%global _empty_manifest_terminate_build 0
Name:		python-datawig
Version:	0.2.0
Release:	1
Summary:	Imputation for tables with missing values
License:	Apache License 2.0
URL:		https://github.com/awslabs/datawig
Source0:	https://mirrors.nju.edu.cn/pypi/web/packages/ad/a9/855c39f27e07c5727fede305f2dc4ce04137f974b5b07c7da8f7b13a72dc/datawig-0.2.0.tar.gz
BuildArch:	noarch


%description
[![PyPI version](https://badge.fury.io/py/datawig.svg)](https://badge.fury.io/py/datawig.svg)
[![GitHub license](https://img.shields.io/github/license/awslabs/datawig.svg)](https://github.com/awslabs/datawig/blob/master/LICENSE)
[![GitHub issues](https://img.shields.io/github/issues/awslabs/datawig.svg)](https://github.com/awslabs/datawig/issues)
[![Build Status](https://travis-ci.org/awslabs/datawig.svg?branch=master)](https://travis-ci.org/awslabs/datawig)
DataWig learns Machine Learning models to impute missing values in tables.
See our user-guide and extended documentation [here](https://datawig.readthedocs.io/en/latest).
## Installation
### CPU
```bash
pip3 install datawig
```
### GPU
If you want to run DataWig on a GPU you need to make sure your version of Apache MXNet Incubating contains the GPU bindings.

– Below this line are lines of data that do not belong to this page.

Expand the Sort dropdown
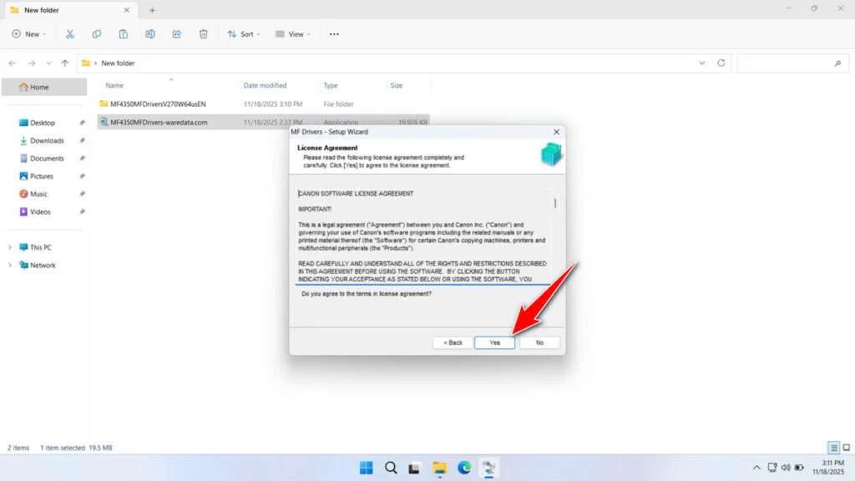 pos(244,34)
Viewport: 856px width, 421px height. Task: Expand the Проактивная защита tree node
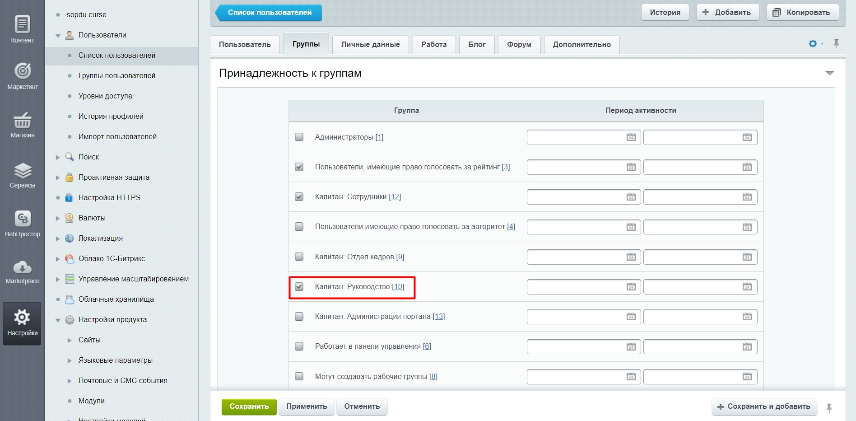point(58,178)
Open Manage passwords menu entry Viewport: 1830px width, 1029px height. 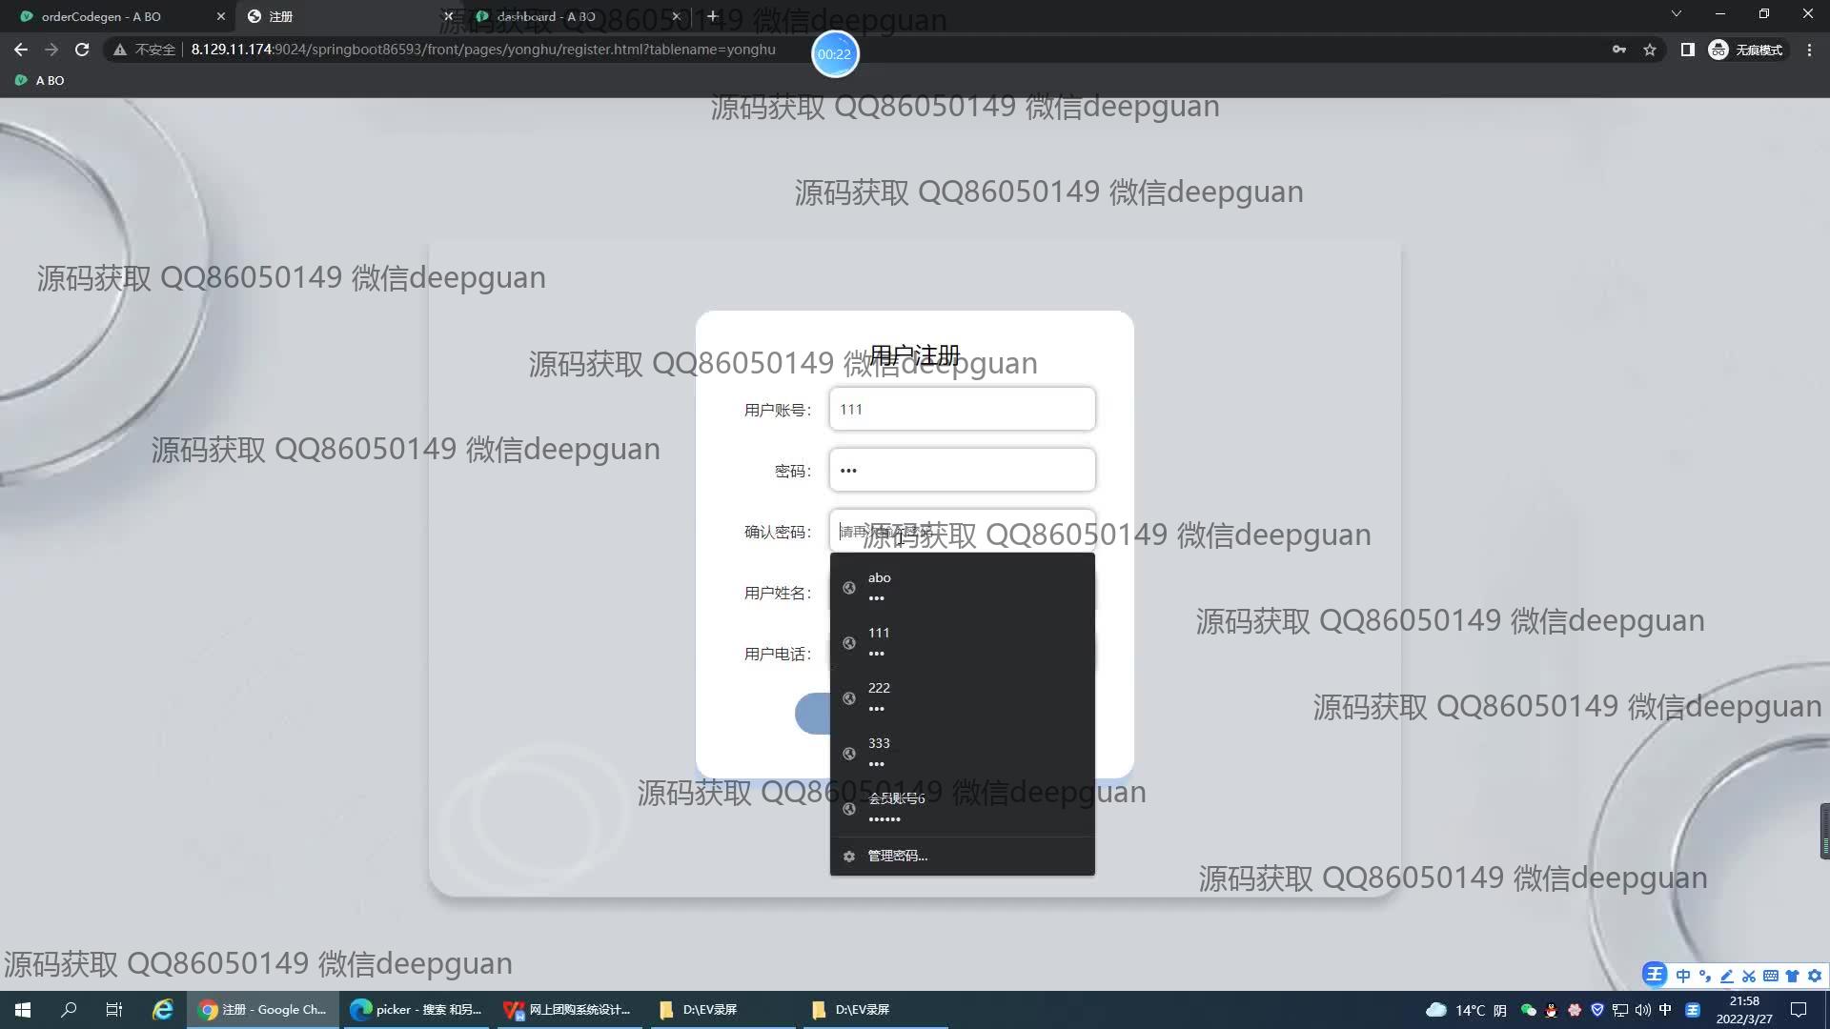896,856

Depending on your version of CUDA, you can do this by running the following:
```bash
wget https://raw.githubusercontent.com/awslabs/datawig/master/requirements/requirements.gpu-cu${CUDA_VERSION}.txt
pip install datawig --no-deps -r requirements.gpu-cu${CUDA_VERSION}.txt
rm requirements.gpu-cu${CUDA_VERSION}.txt
```
where `${CUDA_VERSION}` can be `75` (7.5), `80` (8.0), `90` (9.0), or `91` (9.1).
## Running DataWig
The DataWig API expects your data as a [pandas DataFrame](https://pandas.pydata.org/pandas-docs/stable/generated/pandas.DataFrame.html). Here is an example of how the dataframe might look:
|Product Type | Description           | Size | Color |
|-------------|-----------------------|------|-------|
|   Shoe      | Ideal for Running     | 12UK | Black |
| SDCards     | Best SDCard ever ...  | 8GB  | Blue  |
| Dress       | This **yellow** dress | M    | **?** |
### Quickstart Example
For most use cases, the `SimpleImputer` class is the best starting point. For convenience there is the function [SimpleImputer.complete](https://datawig.readthedocs.io/en/latest/source/API.html#datawig.simple_imputer.SimpleImputer.complete) that takes a DataFrame and fits an imputation model for each column with missing values, with all other columns as inputs:
```python
import datawig, numpy
# generate some data with simple nonlinear dependency
df = datawig.utils.generate_df_numeric() 
# mask 10% of the values
df_with_missing = df.mask(numpy.random.rand(*df.shape) > .9)
# impute missing values
df_with_missing_imputed = datawig.SimpleImputer.complete(df_with_missing)
```
You can also impute values in specific columns only (called `output_column` below) using values in other columns (called `input_columns` below). DataWig currently supports imputation of categorical columns and numeric columns.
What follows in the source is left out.